>> start Data listing

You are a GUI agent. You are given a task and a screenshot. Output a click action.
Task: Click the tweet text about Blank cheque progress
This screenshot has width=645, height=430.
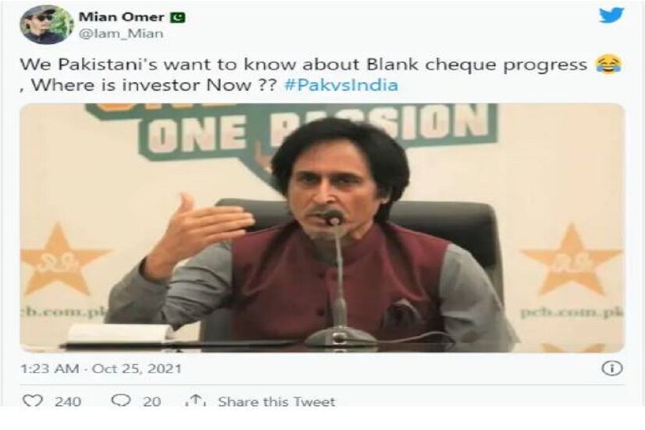[x=303, y=65]
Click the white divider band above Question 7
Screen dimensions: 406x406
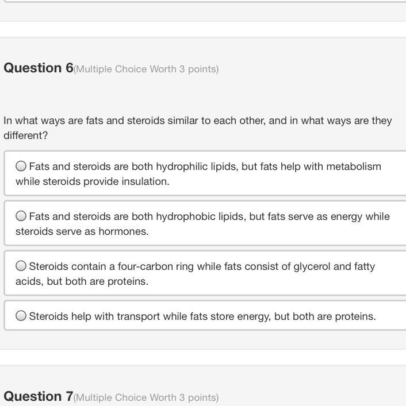tap(203, 357)
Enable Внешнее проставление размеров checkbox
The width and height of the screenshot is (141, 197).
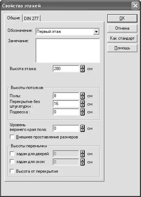12,137
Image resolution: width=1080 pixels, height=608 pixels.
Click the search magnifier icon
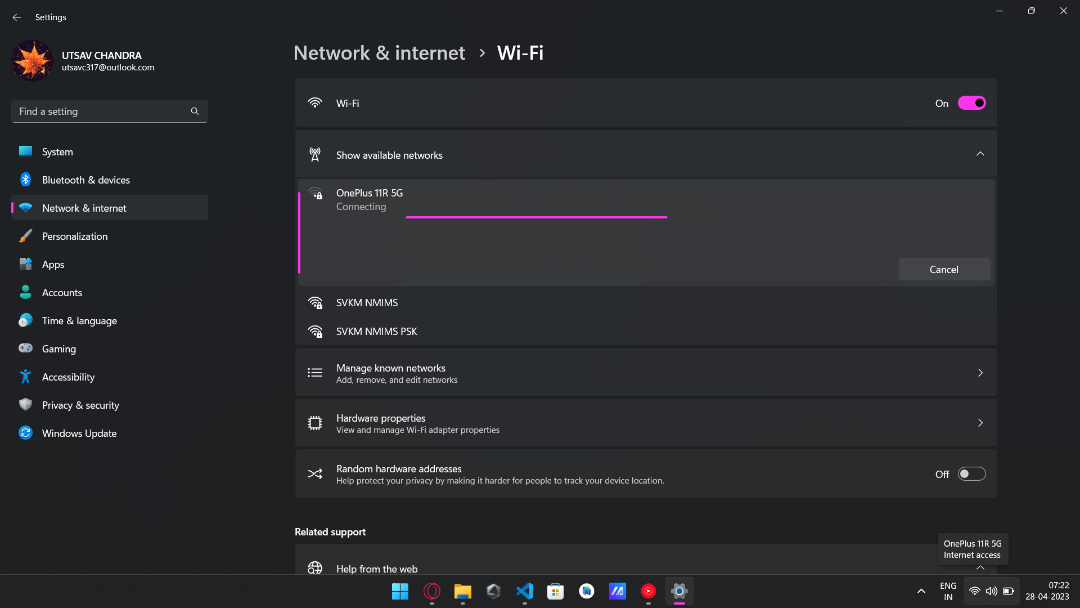point(195,111)
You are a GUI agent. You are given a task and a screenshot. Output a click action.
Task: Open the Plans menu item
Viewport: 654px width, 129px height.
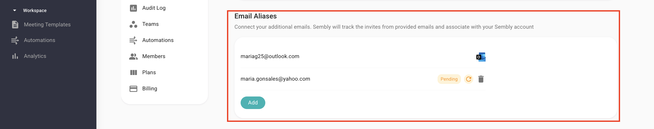149,72
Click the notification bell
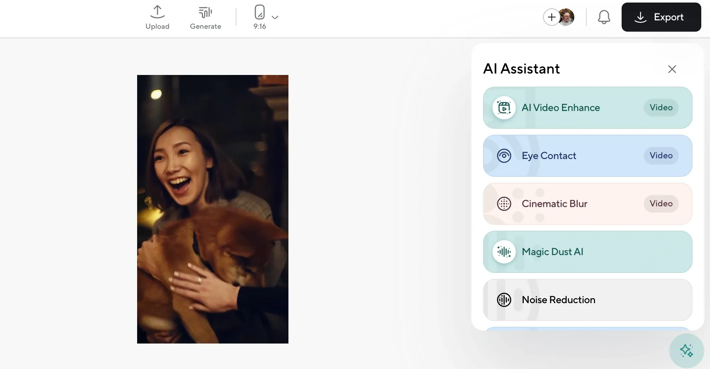The height and width of the screenshot is (369, 710). click(604, 17)
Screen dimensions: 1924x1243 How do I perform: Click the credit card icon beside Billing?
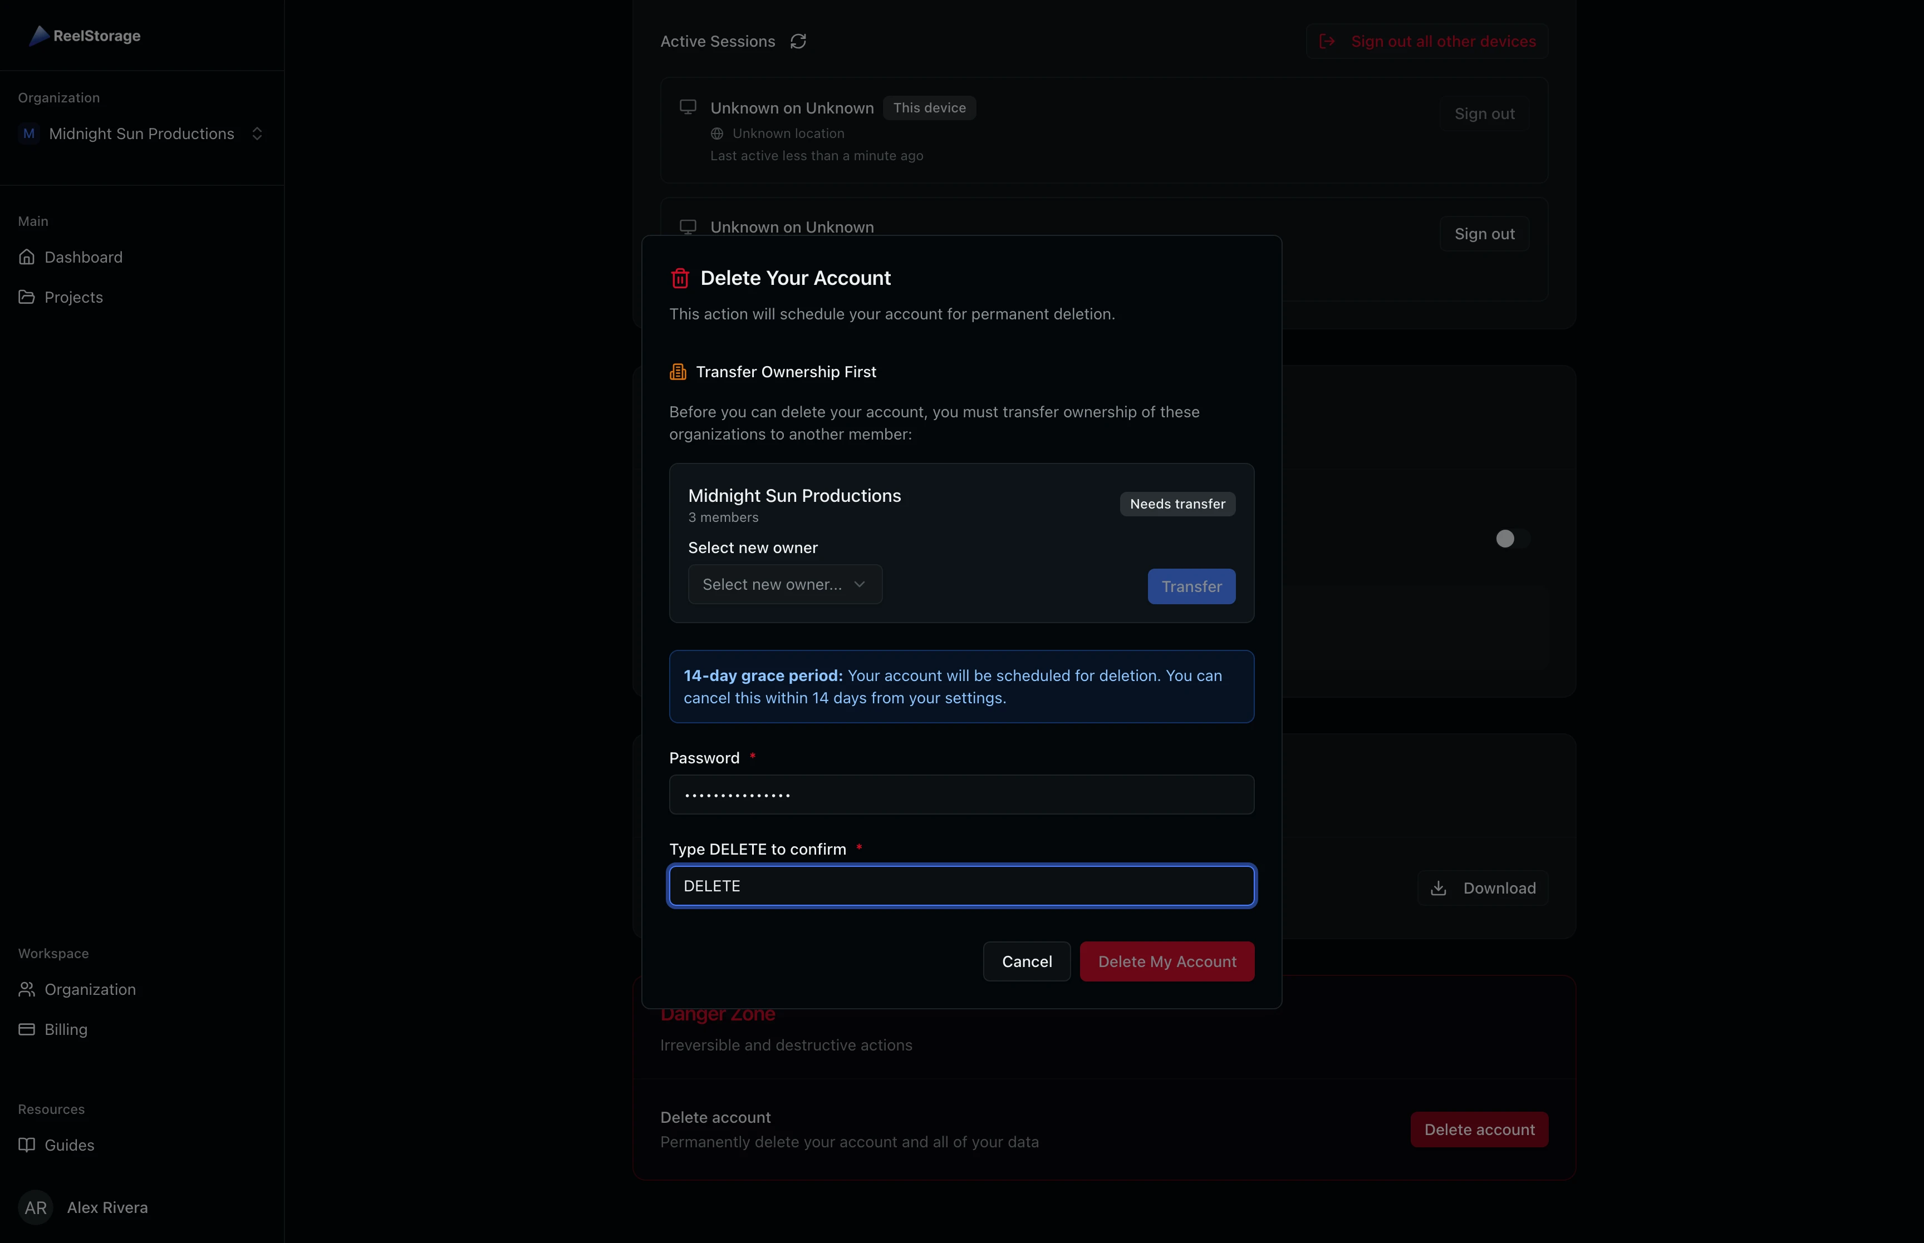click(x=27, y=1028)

>> end Data listing

> **Problem statement**
Please turn all of the records above into a numbered list with one line per item, skipping blank lines and leaving out the pictures.

> **Exercise answer**
1. You are a GUI agent. You are given a task and a screenshot. Output a click action.
2. Task: Click the tweet text about Blank cheque progress
3. This screenshot has width=645, height=430.
4. [x=303, y=65]
5. Click the white divider band above Question 7
6. Screen dimensions: 406x406
7. tap(203, 357)
8. Enable Внешнее проставление размеров checkbox
9. The width and height of the screenshot is (141, 197).
10. 12,137
11. Image resolution: width=1080 pixels, height=608 pixels.
12. Click the search magnifier icon
13. point(195,111)
14. You are a GUI agent. You are given a task and a screenshot. Output a click action.
15. Task: Open the Plans menu item
16. Viewport: 654px width, 129px height.
17. 149,72
18. Click the notification bell
19. The height and width of the screenshot is (369, 710). click(604, 17)
20. Screen dimensions: 1924x1243 How do I perform: Click the credit card icon beside Billing?
21. click(x=27, y=1028)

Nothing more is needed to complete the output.